Abraxane Wins Nod in Pancreatic Cancer

abraxane.jpg

By Jennifer Boggs
Managing Editor

The FDA approved Celgene Corp.’s Abraxane Friday for use in pancreatic adenocarcinoma. It’s the first drug approved for patients with metastatic pancreatic cancer in nearly eight years, and analysts are expecting the combination of the albumin-bound version of paclitaxel and gemcitabine to become the new standard of care in what has remained an intractable disease.

Abraxane’s nod came two weeks ahead of the Sept. 21 PDUFA date and was based on data from the 861-patient Phase III MPACT (Metastatic Pancreatic Adenocarcinoma Clinical Trial), which showed that Abraxane plus gemcitabine demonstrated statistically significant improvement in median overall survival vs. gemcitabine alone (8.5 months vs. 6.7 months, p < 0.0001). That boiled down to a 28 percent overall reduction in the risk of death. (See BioWorld Today, Jan. 24, 2013.)

Combination treatment also bested gemcitabine alone in progression-free survival (5.5 months vs. 3.7 months, p < 0.0001) and demonstrated an overall response rate of 23 percent vs. 7 percent in the gemcitabine-only arm (p < 0.0001).

While those data are perhaps modest compared to results from other cancer drug trials, they provided a much-needed win in a space riddled with failures in the past decade. Johnson & Johnson’s farnesyl transferase inhibitor tipifarnib and Vernalis plc forerunner British Biotech LLP’s matrix metalloproteinase inhibitor marimastat both imploded in Phase III pancreatic cancer studies, while Phase II fizzles have included Infinity Pharmaceuticals Inc.’s hedgehog drug saridegib and CO-101 from partners Clavis Pharma ASA and Clovis Oncology Inc. The CO-101 had been particularly disappointing, given that the drug was a modified version of gemcitabine designed to improve uptake and retention. (See BioWorld Today, Jan. 30, 2012, and Nov. 13, 2012.)

Prior to Abraxane, only FOLFIRINOX, a cocktail of chemo drugs oxaliplatin, irinotecan, fluorouracil and leucovorin, had proved more effective than gemcitabine alone. But its toxicity precludes physicians from using FOLFIRINOX in the majority of advanced pancreatic cancer patients. (See BioWorld Insight, Feb. 19, 2013.)

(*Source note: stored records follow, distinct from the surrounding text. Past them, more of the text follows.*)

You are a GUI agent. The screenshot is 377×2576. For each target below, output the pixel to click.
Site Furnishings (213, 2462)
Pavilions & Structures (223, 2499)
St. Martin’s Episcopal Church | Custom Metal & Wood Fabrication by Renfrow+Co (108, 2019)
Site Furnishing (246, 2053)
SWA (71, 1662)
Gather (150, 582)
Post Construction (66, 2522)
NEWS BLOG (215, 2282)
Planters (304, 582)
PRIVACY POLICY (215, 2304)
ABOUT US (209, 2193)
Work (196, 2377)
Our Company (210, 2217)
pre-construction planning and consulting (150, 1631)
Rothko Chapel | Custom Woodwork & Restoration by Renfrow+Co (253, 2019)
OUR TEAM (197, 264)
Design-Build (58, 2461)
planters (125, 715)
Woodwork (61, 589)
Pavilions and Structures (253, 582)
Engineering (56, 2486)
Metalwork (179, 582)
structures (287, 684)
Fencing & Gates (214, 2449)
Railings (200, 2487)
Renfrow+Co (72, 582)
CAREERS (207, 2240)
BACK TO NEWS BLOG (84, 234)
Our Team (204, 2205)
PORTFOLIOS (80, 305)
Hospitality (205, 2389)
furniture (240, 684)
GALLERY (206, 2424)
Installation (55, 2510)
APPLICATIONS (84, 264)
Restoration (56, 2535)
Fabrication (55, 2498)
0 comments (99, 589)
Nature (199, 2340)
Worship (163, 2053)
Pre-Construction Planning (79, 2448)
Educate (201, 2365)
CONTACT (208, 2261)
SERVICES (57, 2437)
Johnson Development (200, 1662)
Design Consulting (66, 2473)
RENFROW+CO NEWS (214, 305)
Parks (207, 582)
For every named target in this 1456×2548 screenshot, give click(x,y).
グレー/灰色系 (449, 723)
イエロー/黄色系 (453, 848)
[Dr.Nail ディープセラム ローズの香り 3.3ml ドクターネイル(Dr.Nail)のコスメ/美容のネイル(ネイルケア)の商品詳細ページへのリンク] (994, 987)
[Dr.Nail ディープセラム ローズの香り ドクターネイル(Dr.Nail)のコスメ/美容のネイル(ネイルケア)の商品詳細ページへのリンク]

“For more than 15 years, treatment with gemcitabine has been the standard of care in this disease,” noted Jean-Pierre Bizzari, executive vice president of hematology and oncology at Summit, N.J.-based Celgene. “The addition of Abraxane to gemcitabine demonstrated meaningful improvements across key efficacy outcomes, including overall survival, with a well-characterized safety profile.”

According to Celgene, the most common adverse reactions seen in the Abraxane/gemcitabine arm of MPACT included neutropenia, fatigue, peripheral neuropathy, nausea, alopecia, peripheral edema, diarrhea, pyrexia, vomiting, decreased appetite and dehydration.

Data were submitted in a supplemental application and, in May, the FDA granted priority review. A marketing authorization application seeking approval of Abraxane plus gemcitabine in first-line patients with metastatic adenocarcinoma of the pancreas is under review in Europe, and Celgene also has submitted dossiers in other regions.

The big biotech picked up rights to Abraxane in its 2010 buyout of Abraxis Bioscience Inc. for $2.9 billion, with the aim of ramping up sales of Abraxane in breast cancer and expanding its use in other indications. Under the terms of that deal, Celgene agreed to pay a $250 million milestone to Abraxis shareholders upon approval of the drug in non-small-cell lung cancer – granted last year – with another $300 million due upon approval in pancreatic cancer. (See BioWorld Today, July 1, 2010.)

For the second quarter, Abraxane sales totaled $155 million, up 41 percent for the same quarter in 2012. And the majority of that sales increase came from the drug’s use in lung cancer rather than pre-approval use in pancreatic cancer, noted Wells Fargo analyst Brian Abrahams. That suggests “considerable room for uptake in this expanded indication,” he wrote in a research note.

Abrahams is predicting about $60 million in Abraxane revenue for pancreatic cancer this year, with the figure growing to more than $500 million by 2017. He estimated total revenues from Abraxane to be about $1.4 billion in 2017.

The next big Abraxane news is expected to be a readout of the overall survival data from the Phase III melanoma trial, expected in the fourth quarter of this year.

Shares of Celgene (NASDAQ:CELG) closed Friday at $146.97, up $1.38.